§ **Try it**
Examine the data below and state how many lines contain "Uncheck", offering no other words.

Data shown START

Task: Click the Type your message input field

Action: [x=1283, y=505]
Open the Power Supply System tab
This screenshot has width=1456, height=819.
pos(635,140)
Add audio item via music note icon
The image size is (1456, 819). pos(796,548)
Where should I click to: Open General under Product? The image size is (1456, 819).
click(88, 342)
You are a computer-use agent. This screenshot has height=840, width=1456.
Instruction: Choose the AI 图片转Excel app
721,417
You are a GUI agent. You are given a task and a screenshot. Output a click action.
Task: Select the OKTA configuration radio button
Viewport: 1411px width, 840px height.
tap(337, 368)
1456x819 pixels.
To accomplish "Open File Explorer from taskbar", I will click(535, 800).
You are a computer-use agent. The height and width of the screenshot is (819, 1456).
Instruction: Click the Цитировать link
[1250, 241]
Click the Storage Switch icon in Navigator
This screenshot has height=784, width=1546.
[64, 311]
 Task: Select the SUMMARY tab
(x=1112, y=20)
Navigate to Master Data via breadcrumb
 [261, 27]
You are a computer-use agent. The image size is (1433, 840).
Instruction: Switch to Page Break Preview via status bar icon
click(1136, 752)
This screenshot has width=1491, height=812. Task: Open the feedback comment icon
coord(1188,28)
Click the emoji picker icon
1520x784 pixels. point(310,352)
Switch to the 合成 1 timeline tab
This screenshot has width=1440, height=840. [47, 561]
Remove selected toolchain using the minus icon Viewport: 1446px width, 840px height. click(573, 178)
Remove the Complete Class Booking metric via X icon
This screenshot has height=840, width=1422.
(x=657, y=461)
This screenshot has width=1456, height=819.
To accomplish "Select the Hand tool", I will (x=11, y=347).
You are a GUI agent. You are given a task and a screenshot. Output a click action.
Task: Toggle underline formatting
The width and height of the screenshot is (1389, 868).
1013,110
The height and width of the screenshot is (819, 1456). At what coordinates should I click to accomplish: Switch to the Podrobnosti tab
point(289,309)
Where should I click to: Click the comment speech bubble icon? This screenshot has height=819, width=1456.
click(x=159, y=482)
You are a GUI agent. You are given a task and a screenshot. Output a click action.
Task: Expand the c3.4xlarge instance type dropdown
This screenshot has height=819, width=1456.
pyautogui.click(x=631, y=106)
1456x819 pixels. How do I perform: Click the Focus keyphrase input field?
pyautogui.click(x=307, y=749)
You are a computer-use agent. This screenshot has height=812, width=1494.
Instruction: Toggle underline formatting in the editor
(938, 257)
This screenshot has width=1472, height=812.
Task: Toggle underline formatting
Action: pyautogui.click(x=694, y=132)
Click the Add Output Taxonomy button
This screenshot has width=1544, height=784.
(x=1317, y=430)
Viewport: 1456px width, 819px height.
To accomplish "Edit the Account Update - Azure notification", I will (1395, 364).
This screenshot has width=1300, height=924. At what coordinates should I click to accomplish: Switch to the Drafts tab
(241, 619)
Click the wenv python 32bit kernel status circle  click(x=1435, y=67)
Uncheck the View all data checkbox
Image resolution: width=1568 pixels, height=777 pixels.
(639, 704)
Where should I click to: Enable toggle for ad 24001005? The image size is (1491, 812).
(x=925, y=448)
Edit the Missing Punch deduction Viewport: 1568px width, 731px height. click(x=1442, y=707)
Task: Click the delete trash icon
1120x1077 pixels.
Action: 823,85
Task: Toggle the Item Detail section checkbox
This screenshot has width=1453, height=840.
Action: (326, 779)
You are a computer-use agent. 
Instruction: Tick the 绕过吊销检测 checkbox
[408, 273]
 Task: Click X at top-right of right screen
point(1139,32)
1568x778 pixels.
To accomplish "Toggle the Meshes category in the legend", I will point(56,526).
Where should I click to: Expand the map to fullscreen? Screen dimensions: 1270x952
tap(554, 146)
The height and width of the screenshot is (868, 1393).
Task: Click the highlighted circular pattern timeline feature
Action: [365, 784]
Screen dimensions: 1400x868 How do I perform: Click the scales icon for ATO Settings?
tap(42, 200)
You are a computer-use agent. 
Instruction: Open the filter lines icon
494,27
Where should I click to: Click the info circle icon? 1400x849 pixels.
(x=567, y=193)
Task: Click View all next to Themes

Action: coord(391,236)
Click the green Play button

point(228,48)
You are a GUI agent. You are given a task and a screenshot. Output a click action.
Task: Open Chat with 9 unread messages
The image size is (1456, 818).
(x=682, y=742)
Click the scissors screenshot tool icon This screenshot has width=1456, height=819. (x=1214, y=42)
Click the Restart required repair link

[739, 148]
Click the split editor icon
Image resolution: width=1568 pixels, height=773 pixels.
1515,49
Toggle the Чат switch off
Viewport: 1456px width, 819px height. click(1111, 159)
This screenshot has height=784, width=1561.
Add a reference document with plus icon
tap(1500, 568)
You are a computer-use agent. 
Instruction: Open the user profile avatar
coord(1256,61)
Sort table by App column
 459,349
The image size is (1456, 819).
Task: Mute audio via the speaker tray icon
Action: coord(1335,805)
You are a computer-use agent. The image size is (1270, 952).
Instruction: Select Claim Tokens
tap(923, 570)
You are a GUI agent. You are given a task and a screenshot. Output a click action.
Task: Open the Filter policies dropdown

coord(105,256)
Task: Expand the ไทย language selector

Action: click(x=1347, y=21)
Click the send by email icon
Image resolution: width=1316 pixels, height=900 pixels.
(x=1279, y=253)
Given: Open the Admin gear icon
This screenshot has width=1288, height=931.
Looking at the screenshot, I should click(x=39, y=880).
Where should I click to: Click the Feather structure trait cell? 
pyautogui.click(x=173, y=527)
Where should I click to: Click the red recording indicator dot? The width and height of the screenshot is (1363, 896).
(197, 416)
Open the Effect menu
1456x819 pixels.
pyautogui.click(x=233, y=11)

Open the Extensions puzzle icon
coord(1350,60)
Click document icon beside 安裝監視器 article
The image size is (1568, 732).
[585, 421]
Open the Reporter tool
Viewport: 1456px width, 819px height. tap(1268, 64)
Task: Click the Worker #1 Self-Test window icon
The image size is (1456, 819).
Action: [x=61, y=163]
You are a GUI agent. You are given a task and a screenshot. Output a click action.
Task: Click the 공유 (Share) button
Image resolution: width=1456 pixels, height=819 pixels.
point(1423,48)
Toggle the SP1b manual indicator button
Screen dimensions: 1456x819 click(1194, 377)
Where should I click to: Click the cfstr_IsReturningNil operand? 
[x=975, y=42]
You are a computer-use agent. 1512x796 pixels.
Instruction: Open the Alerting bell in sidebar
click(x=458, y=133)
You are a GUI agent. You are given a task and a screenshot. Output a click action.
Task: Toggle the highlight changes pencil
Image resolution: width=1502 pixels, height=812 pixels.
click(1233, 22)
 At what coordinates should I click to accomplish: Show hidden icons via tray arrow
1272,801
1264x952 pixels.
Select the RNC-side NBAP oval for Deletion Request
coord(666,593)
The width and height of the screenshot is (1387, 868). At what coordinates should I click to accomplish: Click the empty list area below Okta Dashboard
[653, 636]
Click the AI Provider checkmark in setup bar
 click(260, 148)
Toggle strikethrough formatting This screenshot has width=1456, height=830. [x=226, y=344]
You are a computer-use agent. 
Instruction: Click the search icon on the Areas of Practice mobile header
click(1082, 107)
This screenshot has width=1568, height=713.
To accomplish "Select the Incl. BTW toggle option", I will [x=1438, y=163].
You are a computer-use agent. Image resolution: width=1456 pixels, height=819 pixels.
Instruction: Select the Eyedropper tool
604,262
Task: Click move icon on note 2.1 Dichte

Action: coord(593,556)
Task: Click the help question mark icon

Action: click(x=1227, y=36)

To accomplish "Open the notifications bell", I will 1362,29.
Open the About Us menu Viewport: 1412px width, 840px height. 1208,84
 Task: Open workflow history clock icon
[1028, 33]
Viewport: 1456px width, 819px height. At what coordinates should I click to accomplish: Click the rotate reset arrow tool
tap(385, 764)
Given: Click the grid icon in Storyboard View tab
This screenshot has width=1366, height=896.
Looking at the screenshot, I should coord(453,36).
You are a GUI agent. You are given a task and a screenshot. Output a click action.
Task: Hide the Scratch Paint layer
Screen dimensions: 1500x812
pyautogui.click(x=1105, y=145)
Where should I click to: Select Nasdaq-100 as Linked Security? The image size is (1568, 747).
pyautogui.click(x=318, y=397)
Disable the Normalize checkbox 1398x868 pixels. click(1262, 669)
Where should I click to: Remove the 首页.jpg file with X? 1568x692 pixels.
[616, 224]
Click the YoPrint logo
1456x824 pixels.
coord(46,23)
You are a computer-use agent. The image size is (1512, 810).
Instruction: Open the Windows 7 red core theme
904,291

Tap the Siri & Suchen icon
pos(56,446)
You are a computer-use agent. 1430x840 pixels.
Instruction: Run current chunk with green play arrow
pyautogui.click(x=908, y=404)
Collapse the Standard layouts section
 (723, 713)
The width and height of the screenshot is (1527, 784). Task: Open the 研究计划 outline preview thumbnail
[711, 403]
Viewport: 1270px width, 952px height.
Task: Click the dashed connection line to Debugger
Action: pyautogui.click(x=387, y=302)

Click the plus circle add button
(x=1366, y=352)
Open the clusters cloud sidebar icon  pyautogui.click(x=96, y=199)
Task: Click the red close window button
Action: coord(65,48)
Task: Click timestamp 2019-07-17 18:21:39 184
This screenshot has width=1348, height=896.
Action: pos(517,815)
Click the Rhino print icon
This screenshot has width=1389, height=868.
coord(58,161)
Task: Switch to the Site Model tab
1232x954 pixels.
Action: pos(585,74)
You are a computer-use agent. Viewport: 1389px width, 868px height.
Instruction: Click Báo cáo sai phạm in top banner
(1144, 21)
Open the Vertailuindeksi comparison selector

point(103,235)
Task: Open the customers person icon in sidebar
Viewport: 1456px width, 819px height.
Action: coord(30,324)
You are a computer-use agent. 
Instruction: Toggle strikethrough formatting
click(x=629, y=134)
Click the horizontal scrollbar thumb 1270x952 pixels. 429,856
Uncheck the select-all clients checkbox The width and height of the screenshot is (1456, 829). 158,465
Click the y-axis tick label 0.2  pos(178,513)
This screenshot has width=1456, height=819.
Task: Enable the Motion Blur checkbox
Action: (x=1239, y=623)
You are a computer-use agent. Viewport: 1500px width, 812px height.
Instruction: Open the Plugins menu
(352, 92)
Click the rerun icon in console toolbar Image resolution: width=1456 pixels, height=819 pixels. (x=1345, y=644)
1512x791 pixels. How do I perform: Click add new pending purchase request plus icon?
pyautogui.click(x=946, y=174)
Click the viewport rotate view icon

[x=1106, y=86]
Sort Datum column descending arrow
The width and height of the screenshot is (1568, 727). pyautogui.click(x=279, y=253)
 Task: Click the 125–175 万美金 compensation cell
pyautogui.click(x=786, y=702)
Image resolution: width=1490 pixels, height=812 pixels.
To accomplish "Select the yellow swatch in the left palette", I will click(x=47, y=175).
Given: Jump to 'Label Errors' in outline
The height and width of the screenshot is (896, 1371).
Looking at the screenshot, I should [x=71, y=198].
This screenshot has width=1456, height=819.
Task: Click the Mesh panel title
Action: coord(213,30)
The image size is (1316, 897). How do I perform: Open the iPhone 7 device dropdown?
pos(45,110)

Data shown END

§ **Response**
2